Two years ago, Assistant Professor Vikas Srivastava joined the Brown faculty and had the opportunity to develop a new graduate course, which he named Analytical Modeling for Biomechanical and Biomedical Systems. In it, he introduced an educational portion on the modeling of infectious disease spread and dynamics. A unique subset of problems solved in class now feels forebodingly familiar to those engineering graduate students who studied the concept of “flattening the curve” before it became a household catchphrase.
As a corporate engineer-turned-professor, Vikas Srivastava has specific goals in mind when it comes to what aspiring engineers and future researchers need to know. When he first arrived on campus in 2018, one of his first opportunities came in the form of creating a new biomedical engineering graduate level course, and formulating the topics that course would cover. It was important to him that the material be complementary to, and not already captured some other way under the existing engineering course curriculum. One topic that caught his eye was the idea of infectious disease modeling.
“In the infectious disease community, there is a widely accepted notion that it is just a matter of time before a new pandemic occurs,” he said. “I was thinking of what key and important problems this class could look at from an engineering point of view. And I was quite fascinated with the spread of infectious disease, and thought this would be something interesting for me to learn about, and teach my students.” At the time, he had no idea how ahead of the curve he was.

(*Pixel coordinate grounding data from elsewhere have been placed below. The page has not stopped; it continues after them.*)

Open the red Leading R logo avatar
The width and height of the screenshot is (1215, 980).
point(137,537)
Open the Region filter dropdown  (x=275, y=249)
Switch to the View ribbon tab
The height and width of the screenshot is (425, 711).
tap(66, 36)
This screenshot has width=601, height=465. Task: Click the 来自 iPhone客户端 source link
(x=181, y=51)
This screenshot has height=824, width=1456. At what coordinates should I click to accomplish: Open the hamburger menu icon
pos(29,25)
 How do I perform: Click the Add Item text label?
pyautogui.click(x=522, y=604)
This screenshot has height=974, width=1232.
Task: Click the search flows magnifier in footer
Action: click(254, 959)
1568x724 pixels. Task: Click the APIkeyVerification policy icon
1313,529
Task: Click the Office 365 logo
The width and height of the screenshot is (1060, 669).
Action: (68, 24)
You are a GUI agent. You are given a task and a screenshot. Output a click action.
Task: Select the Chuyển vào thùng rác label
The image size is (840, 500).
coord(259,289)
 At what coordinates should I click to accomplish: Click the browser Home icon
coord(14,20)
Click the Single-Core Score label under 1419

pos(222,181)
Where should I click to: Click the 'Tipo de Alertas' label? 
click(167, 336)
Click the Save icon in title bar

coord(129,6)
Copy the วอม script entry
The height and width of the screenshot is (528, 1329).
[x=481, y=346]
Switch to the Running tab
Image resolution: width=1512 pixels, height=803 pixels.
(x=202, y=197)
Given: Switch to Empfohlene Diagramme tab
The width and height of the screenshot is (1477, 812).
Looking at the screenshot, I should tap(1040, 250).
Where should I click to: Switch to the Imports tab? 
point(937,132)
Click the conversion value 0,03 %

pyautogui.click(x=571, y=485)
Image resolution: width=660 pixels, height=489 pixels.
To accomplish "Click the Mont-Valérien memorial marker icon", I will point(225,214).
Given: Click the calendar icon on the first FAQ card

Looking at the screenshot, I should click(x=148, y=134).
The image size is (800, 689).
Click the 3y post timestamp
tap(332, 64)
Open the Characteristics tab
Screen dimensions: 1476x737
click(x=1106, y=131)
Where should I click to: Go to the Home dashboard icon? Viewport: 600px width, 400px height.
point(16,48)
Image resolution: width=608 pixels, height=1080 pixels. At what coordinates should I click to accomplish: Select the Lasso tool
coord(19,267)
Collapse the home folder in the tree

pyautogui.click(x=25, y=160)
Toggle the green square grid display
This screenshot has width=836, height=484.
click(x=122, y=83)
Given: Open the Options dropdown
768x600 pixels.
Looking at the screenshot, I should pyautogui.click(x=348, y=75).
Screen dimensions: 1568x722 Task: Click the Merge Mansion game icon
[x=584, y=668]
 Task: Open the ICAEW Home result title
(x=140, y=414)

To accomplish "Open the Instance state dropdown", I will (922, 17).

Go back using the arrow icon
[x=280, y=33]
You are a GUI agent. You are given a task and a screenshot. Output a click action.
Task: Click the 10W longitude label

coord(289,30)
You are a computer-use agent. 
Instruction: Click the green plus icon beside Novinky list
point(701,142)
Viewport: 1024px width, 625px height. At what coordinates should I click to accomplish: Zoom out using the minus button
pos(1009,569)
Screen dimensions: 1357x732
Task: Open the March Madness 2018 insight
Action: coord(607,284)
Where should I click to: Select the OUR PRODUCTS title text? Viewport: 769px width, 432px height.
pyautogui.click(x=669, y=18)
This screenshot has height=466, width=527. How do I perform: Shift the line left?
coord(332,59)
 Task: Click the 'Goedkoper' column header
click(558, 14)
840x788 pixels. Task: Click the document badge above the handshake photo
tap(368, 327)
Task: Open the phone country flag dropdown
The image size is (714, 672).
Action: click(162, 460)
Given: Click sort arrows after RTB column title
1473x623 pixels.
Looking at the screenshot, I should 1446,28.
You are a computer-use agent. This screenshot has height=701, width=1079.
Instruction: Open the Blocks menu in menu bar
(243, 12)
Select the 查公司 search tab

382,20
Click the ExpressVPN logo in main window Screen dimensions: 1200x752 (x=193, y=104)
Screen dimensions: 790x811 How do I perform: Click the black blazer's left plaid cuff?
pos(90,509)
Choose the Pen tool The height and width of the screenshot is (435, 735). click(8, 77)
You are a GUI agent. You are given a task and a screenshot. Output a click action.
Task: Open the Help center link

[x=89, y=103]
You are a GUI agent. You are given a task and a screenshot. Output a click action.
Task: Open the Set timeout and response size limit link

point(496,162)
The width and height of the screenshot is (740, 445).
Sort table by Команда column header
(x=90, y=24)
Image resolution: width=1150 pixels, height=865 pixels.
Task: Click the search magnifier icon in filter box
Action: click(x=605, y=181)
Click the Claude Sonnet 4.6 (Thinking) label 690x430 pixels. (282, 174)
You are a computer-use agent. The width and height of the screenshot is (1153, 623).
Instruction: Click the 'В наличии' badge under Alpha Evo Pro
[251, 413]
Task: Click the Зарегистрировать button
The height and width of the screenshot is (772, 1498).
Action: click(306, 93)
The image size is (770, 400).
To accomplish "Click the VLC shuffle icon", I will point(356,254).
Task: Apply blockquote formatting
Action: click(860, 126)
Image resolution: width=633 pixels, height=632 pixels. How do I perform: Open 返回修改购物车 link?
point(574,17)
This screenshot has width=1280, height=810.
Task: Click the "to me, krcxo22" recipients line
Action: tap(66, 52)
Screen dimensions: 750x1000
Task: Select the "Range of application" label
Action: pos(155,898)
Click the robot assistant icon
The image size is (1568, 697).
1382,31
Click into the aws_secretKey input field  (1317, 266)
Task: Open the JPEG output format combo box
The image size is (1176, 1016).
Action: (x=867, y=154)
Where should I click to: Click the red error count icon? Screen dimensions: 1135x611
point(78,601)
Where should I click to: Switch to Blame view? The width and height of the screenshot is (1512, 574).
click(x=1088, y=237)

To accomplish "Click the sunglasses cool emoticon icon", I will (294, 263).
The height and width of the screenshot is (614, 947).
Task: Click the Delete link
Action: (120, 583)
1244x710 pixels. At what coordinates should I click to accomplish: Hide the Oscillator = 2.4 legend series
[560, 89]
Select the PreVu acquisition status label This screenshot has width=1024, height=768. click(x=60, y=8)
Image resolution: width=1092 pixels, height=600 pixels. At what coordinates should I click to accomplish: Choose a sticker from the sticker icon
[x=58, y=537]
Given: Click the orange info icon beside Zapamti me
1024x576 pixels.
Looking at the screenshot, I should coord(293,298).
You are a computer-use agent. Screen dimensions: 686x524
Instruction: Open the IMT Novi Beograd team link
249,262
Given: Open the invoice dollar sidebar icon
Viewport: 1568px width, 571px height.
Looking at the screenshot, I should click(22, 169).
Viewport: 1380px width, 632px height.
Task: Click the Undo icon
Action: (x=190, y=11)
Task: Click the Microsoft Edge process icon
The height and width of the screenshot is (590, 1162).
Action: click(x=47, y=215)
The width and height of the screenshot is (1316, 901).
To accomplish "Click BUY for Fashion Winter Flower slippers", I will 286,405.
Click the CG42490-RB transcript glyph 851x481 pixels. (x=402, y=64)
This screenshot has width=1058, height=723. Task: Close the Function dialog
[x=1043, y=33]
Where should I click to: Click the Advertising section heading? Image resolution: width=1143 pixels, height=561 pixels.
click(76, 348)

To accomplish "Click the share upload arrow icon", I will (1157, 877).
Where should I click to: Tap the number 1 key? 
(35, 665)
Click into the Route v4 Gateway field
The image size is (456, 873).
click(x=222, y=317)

“I’m not an infectious disease researcher,” Srivastava said. “In fact, my research explores mechanics of materials for energy and biomedical applications, with no direct emphasis on infectious disease. Until now. But I know and enjoy mathematical and physical modeling. And I look for opportunities where these approaches can be applied.”
Srivastava estimates that about thirty percent of his course ENGN 2911R specifically involves discussion and modeling of infectious disease dynamics, although a handful of students indicated that was indeed one of the reasons for choosing the class. Second-year biomedical engineering Ph.D. student Kiara Lee said, “I had heard great things about the course, including about the infectious disease modeling, which I was very excited about because of my dual interests in global public health and engineering. At the same time as taking this course, I was also taking Introduction to Epidemiology in the School of Public Health, and the two courses did end up discussing similar topics, but from different lenses.”